:: Quoted passage ::

The archive will be available for free until December 2006, after which it will be part of the society’s journal subscription package or accessible on a pay per view basis. The Royal Society hopes that access to seminal research papers, including Halley’s description of his comet in 1705 and the first account of the DNA double helix by James Watson and Francis Crick in 1954, will entice people to subscribe.

’This will be a great resource for historians of science, and also very entertaining, especially with regard to the older and really influential papers,’ said Charles Lusty, senior manager of publishing production and sales at the Royal Society. 

Lusty told Chemistry World that the archive was put online two weeks ago in order that it could be tested before the launch. ’People have already managed to find it through their search engines and we have had a few people accessing it to purchase and download individual articles,’ he said.

:::
:: Information shown ::

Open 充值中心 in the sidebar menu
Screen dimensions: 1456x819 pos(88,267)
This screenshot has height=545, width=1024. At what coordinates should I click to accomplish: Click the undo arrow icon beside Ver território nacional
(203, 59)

:::

Task requirements:
1. List every person named in the Royal Society archive passage.
2. Write the next few sentences of the passage about the Royal Society's online archive, picking up after its last sentence.

Task results:
1. Halley, James Watson, Francis Crick, Charles Lusty

2.
This is the latest move in a drive towards increased online availability of journals published before the arrival of the internet. Organisations including the RSC and the Institution of Mechanical Engineers have enabled access to their electronic journal archives. In March 2006, the RSC made its journal archive freely available in over 50 developing countries. Richard Pike, chief executive of the RSC told Chemistry World  that this increased accessibility was an important move, laying the foundation to engage the wider public with science. He said that he hoped that the Royal Society’s archive would have an ’inspirational’ effect.

’I think this sends a very important and positive message about the importance of science within history. It enables people to see the contribution that science has made to society,’ said Pike. He pointed out that work needed to continue to make the teaching of science more effective and to provide better computer access so that resources like this could be used effectively. 

’The important issue now is to make sure that people who want this information have access to it,’ added Pike.